Sonographers are also interdependent by necessity

Yet, no matter where you work, there is always a team of professionals that make our job possible. 

  • Teamwork Makes the Dream Work: While we shine brightest in the scanning room, let’s not forget the village behind every successful sonographer. We rely on:
    • Other sonographers: Unless you really are the only sonographer on staff, a team of sonographers is usually needed to cover patient volume. Working in a larger sonography department at a hospital is a good idea for new graduates who might still need some guidance.
    • Referring Physicians: They trust us with their patients, providing clinical context and guidance.
    • Radiologists/Cardiologists/Perinatologists/Vascular Surgeons/Other Advanced Practioners: Our partners in interpretation, collaborating to ensure accurate diagnosis.
    • Nurses and Support Staff: Seamless patient flow and a well-run department are essential to our success.
    • Engineers, IT, and BioMed: Maintaining our equipment and developing new technologies empowers us to do what we do best.
  • Lifelong Learning: The field of sonography is ever-evolving.
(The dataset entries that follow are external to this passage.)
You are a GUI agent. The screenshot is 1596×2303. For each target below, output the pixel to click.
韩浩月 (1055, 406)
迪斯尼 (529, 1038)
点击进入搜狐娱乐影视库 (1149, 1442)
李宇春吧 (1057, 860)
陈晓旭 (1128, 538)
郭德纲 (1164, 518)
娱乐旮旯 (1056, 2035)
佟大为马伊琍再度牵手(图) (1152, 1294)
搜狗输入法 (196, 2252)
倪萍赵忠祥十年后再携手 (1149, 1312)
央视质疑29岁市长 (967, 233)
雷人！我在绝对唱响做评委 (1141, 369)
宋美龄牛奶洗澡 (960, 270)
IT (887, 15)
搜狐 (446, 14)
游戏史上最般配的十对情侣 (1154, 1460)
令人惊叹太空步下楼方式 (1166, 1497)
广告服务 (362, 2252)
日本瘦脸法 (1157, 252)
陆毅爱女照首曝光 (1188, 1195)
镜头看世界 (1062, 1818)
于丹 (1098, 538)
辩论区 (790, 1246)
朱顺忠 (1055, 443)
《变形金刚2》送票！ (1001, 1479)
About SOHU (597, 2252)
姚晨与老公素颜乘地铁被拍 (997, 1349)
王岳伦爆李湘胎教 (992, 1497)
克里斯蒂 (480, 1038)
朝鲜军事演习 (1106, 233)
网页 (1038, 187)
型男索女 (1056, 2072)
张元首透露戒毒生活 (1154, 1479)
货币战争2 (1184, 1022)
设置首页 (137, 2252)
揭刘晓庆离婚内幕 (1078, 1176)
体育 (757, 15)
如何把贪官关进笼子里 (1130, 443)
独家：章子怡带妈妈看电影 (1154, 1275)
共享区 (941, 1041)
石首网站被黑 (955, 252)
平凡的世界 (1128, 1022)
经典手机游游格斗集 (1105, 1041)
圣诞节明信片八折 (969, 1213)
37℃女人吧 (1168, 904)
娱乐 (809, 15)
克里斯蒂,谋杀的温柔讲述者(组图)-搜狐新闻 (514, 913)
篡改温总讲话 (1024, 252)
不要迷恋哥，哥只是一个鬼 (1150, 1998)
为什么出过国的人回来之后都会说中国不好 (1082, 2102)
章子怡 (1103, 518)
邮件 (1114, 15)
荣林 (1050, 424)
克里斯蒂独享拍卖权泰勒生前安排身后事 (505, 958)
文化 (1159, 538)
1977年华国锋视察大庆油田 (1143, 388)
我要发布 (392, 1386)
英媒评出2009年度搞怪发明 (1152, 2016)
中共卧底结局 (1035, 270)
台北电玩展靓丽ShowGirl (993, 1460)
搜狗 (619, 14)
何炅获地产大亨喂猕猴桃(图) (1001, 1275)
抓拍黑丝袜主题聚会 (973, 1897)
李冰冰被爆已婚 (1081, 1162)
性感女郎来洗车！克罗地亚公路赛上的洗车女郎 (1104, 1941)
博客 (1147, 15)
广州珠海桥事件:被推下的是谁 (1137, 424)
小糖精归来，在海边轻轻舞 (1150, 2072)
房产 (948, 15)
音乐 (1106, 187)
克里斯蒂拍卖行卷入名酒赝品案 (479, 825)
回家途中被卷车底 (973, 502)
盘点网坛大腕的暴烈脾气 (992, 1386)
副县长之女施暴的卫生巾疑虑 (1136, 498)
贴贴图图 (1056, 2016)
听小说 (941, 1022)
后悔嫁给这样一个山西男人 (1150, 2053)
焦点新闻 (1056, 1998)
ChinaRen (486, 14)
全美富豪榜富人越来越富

Staying current with new technologies, research, and best practices requires continuous learning through conferences, journals, and professional organizations. We rely on this shared knowledge and collaboration to provide the best possible care.
    • ESP Ultrasound loves being part of this team and making sure we support sonography professionals outside of the scan room. 

Finding Balance: Thriving in the Sonography Ecosystem

Recognizing this interplay of independence and interdependence is key to our professional fulfillment and growth. Here’s how we can leverage both:

  • Honing Our Craft: Continue to master your technical skills, deepen your anatomical knowledge, and stay updated on advancements in ultrasound technology. Our expertise is our power.
  • Communication is Key: Foster strong communication with referring physicians and radiologists. Clearly articulate your findings, actively participate in case discussions, and be open to feedback. This collaborative approach enhances diagnostic accuracy and patient care.
  • Building Bridges: Cultivate strong relationships with nurses, technologists, and support staff. Acknowledge their contributions, communicate effectively, and advocate for a positive and supportive work environment. A cohesive team elevates everyone’s performance.
  • Embrace Mentorship: Whether you’re a seasoned sonographer or just starting out, embrace mentorship in both directions. Share your knowledge and experience while actively seeking guidance from those who have walked the path before you.

The Future is Interconnected

As technology advances at breakneck speed, blurring the lines between disciplines, the interconnected nature of healthcare will only intensify. Telemedicine, artificial intelligence, and remote diagnostics are already reshaping the landscape.

With our unique blend of technical prowess, patient interaction skills, and adaptability, sonographers are perfectly positioned to thrive in this evolving environment. By embracing our independence while recognizing the essential role of collaboration, we can continue to provide exceptional patient care and shape the future of our profession.

So, let’s celebrate the paradox. Let’s be the independent experts, the skilled communicators, the team players who drive excellence in patient care. Because in sonography, as in life, we are at our best when we stand strong, together.